* [Passage]
====================
- Episode no.: Season 12 Episode 7
- Directed by: Mike Frank Polcino
- Written by: Carolyn Omine
- Production code: CABF03
- Original air date: December 10, 2000

Guest appearances
- Edward Norton as Devon Bradley; Robby Krieger as himself (deleted scene);

Episode features
- Chalkboard gag: "The nurse is not dealing"
- Couch gag: The Simpsons swim to the couch in deep-sea diving gear. The camera zooms out to reveal that the living room is in a fish bowl.
- Commentary: Mike Scully Al Jean Ian Maxtone-Graham Carolyn Omine Don Payne Matt Selman Tom Gammill Chuck Sheetz

Episode chronology
| ← Previous "The Computer Wore Menace Shoes" | Next → "Skinner's Sense of Snow" |
- The Simpsons season 12

= The Great Money Caper =

"The Great Money Caper" is the seventh episode of the twelfth season of the American animated television series The Simpsons. It first aired on the Fox network in the United States on December 10, 2000. In the episode, Homer, along with his son Bart, con people out of their money in order to pay for Homer's broken car. However, after having paid for the repairs, the two decide to continue grifting, which leads to some troublesome situations.
====================
* [Task details] Reproduce the article on "The Great Money Caper" word for word, from "Episode chronology" to "some troublesome situations.".

* [Stored data]
====================
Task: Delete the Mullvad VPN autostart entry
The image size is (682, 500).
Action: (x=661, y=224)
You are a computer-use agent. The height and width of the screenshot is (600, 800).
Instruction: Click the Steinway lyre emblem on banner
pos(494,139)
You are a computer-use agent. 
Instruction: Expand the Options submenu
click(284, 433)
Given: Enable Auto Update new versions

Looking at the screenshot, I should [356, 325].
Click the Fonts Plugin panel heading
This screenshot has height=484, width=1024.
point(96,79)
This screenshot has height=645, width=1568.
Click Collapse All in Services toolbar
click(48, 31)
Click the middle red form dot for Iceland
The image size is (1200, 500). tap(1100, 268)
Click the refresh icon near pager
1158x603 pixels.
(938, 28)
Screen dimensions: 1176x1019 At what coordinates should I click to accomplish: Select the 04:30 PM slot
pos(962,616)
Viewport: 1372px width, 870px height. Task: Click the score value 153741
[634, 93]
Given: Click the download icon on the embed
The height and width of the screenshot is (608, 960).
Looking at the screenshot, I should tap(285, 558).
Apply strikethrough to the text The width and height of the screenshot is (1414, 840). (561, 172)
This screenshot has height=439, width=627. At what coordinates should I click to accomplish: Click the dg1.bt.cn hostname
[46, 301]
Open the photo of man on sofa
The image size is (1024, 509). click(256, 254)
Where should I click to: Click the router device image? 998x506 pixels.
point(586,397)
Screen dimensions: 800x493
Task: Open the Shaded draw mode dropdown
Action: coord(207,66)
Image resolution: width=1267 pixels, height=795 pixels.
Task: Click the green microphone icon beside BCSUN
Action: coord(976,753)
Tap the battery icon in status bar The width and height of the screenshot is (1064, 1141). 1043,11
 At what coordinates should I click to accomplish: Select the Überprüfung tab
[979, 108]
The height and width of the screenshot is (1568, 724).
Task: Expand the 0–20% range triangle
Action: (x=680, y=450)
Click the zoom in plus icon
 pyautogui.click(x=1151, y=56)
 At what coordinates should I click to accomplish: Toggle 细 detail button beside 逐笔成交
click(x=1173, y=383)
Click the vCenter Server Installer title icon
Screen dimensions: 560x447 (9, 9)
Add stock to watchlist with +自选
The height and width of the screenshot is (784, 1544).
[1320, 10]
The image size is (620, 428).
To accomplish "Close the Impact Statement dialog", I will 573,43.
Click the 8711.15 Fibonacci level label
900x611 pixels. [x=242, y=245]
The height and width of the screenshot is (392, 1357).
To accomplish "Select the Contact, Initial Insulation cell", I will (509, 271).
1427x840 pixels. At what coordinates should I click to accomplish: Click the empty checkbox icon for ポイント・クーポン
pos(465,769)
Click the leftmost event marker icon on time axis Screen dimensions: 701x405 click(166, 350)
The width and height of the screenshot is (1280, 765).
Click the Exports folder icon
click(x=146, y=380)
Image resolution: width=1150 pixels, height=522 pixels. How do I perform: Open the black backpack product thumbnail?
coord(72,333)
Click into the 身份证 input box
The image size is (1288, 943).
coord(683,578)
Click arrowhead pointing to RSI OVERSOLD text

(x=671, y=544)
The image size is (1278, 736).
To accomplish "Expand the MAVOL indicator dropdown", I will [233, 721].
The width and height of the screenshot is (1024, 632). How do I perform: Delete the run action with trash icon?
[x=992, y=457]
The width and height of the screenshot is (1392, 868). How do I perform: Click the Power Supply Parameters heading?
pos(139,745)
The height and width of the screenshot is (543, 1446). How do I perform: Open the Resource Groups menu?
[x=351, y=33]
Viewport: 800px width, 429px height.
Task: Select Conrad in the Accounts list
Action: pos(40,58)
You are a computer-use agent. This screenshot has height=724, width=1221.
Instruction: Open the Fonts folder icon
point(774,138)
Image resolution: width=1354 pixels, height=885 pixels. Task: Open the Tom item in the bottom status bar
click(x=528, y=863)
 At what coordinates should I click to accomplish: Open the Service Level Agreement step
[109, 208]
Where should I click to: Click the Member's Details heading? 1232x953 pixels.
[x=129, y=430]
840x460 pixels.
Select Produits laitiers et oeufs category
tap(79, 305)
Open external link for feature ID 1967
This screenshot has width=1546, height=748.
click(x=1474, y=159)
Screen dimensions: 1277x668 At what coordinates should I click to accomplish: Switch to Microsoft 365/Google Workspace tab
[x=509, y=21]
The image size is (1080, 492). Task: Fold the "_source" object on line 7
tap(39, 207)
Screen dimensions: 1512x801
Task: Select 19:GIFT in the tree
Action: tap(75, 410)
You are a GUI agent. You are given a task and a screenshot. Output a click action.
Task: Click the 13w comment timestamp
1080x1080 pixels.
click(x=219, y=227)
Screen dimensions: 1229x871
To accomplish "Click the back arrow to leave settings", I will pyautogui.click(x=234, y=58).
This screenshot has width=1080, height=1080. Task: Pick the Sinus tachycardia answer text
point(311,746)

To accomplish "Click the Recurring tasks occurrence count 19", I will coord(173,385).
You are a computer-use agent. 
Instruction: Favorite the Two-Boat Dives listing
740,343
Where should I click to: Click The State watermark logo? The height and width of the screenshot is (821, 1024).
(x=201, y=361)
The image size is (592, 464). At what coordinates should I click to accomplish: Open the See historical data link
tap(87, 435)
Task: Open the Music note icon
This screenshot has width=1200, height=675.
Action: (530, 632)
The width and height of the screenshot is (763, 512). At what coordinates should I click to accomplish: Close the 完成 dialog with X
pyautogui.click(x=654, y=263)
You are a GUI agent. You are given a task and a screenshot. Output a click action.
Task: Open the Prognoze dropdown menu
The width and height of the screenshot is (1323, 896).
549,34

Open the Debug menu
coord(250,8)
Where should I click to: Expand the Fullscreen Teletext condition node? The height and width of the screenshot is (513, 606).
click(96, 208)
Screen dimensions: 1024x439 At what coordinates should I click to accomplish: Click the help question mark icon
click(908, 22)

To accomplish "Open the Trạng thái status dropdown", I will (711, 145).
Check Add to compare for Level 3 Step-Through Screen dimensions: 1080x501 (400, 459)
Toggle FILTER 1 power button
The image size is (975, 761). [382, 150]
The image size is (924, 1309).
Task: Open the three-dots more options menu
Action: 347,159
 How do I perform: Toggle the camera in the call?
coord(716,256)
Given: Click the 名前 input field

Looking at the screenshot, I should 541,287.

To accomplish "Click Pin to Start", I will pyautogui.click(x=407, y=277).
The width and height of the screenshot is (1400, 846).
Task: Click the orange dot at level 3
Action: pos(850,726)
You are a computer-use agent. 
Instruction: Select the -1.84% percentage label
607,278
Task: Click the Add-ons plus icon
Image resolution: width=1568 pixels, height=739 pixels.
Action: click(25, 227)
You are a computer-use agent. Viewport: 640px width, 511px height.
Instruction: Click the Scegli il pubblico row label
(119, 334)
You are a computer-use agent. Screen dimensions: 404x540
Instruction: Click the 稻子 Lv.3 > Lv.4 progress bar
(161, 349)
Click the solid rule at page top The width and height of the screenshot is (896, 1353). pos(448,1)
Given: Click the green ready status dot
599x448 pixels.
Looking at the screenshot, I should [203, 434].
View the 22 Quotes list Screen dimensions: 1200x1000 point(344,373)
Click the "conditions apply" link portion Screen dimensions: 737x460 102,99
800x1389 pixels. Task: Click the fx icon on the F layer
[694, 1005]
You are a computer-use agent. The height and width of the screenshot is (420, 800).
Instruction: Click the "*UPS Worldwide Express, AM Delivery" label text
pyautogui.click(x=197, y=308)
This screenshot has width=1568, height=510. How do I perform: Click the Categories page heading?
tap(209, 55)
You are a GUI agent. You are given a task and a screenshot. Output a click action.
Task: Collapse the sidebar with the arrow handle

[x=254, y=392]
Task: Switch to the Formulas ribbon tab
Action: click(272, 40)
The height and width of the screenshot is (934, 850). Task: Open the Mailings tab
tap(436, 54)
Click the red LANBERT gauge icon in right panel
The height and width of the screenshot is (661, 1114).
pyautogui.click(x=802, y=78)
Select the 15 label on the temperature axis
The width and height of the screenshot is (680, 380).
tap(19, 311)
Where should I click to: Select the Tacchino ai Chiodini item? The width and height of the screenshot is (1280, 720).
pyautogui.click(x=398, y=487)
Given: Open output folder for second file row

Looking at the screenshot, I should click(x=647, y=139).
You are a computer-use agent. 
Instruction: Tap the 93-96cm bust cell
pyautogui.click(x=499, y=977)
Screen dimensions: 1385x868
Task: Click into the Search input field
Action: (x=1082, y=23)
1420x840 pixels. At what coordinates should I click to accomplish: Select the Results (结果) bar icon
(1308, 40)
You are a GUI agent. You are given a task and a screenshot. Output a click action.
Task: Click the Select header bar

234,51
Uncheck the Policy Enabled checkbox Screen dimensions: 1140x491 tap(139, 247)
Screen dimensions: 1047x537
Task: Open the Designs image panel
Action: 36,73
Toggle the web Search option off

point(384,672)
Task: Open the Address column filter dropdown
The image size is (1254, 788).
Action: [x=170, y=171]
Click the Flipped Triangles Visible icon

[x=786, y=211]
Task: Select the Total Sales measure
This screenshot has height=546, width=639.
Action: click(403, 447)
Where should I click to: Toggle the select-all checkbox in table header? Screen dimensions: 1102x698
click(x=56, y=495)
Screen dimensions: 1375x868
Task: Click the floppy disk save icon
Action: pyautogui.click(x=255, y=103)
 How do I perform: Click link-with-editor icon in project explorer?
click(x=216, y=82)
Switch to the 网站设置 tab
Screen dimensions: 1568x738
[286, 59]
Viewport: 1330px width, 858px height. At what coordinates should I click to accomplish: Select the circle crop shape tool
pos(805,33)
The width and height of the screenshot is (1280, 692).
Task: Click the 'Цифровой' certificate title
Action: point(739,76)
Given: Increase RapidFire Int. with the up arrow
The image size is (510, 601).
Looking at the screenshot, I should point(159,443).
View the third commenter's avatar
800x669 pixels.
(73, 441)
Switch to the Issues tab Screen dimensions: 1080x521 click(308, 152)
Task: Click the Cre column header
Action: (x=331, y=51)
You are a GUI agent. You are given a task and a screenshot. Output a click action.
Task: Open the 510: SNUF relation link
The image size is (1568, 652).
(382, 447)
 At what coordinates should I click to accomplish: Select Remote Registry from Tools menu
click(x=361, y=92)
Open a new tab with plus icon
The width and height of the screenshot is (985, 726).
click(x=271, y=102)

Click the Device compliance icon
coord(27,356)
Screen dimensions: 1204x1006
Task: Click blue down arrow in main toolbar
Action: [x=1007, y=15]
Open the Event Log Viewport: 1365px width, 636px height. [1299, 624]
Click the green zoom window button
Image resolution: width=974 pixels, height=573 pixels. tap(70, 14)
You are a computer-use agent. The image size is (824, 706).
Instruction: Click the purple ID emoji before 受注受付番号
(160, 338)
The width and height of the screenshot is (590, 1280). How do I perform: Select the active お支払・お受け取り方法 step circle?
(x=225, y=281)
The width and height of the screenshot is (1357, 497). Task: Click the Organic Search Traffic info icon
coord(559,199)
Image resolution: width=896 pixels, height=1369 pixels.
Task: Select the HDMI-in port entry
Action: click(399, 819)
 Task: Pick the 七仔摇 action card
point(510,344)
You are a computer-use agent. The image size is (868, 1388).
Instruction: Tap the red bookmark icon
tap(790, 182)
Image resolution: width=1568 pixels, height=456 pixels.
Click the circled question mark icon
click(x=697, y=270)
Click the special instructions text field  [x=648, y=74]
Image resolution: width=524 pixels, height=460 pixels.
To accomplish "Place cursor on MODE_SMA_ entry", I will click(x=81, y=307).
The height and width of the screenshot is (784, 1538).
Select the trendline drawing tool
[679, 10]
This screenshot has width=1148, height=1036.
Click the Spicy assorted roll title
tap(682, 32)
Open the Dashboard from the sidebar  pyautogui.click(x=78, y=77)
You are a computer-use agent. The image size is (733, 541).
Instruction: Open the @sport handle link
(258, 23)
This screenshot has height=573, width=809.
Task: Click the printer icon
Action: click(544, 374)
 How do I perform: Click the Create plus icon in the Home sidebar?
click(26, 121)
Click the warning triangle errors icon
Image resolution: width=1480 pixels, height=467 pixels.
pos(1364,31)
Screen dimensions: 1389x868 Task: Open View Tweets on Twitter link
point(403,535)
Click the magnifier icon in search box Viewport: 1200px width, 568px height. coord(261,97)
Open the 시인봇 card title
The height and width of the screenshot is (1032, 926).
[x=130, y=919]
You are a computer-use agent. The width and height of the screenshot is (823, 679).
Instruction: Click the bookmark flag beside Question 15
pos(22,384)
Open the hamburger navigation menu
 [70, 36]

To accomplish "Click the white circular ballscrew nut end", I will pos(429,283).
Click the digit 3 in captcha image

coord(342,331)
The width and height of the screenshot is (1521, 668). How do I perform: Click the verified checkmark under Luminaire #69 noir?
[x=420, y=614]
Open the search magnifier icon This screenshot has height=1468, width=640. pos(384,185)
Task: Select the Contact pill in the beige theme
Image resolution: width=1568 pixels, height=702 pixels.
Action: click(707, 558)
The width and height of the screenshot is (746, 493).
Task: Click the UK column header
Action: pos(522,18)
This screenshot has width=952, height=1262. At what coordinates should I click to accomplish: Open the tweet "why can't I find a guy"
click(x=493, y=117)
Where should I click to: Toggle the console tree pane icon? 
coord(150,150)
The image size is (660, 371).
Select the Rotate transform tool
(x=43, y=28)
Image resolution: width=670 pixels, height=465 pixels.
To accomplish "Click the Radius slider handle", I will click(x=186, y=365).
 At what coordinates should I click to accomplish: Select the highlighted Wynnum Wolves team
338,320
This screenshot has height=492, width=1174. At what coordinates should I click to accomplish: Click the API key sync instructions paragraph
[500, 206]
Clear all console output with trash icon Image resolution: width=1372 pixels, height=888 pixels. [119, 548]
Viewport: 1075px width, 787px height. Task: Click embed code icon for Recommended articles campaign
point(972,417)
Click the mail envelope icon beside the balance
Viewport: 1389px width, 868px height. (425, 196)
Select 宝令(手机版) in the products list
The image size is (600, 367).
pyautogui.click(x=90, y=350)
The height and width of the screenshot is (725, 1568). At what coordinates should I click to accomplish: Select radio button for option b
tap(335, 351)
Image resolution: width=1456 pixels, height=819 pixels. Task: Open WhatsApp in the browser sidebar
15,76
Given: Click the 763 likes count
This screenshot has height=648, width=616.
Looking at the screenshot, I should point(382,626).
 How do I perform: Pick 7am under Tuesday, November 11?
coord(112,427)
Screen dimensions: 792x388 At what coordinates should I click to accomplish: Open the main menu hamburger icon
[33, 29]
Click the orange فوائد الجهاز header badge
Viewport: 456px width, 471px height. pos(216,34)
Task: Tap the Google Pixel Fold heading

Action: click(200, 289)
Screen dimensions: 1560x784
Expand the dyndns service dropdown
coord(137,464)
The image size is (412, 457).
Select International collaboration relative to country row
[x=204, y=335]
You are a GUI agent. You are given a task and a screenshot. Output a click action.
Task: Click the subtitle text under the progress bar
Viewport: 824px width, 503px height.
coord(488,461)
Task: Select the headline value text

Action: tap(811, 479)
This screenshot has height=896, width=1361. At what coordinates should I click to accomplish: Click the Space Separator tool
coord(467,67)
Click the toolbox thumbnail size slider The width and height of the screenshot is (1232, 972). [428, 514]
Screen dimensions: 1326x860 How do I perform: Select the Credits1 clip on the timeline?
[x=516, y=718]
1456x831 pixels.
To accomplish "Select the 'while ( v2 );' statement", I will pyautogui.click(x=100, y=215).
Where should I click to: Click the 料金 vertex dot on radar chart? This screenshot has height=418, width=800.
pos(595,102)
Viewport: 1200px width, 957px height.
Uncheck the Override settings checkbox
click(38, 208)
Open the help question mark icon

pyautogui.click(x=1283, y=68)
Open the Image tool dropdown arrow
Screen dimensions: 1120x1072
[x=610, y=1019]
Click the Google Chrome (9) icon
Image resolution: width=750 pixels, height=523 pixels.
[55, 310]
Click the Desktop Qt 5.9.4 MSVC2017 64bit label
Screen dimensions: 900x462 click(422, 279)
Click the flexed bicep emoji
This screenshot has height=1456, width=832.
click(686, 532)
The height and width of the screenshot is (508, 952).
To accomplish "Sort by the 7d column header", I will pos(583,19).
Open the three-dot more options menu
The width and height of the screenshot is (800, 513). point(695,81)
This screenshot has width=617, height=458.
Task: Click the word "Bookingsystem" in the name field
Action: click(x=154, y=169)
====================
* [Output below]
Episode chronology
| ← Previous "The Computer Wore Menace Shoes" | Next → "Skinner's Sense of Snow" |
- The Simpsons season 12

= The Great Money Caper =

"The Great Money Caper" is the seventh episode of the twelfth season of the American animated television series The Simpsons. It first aired on the Fox network in the United States on December 10, 2000. In the episode, Homer, along with his son Bart, con people out of their money in order to pay for Homer's broken car. However, after having paid for the repairs, the two decide to continue grifting, which leads to some troublesome situations.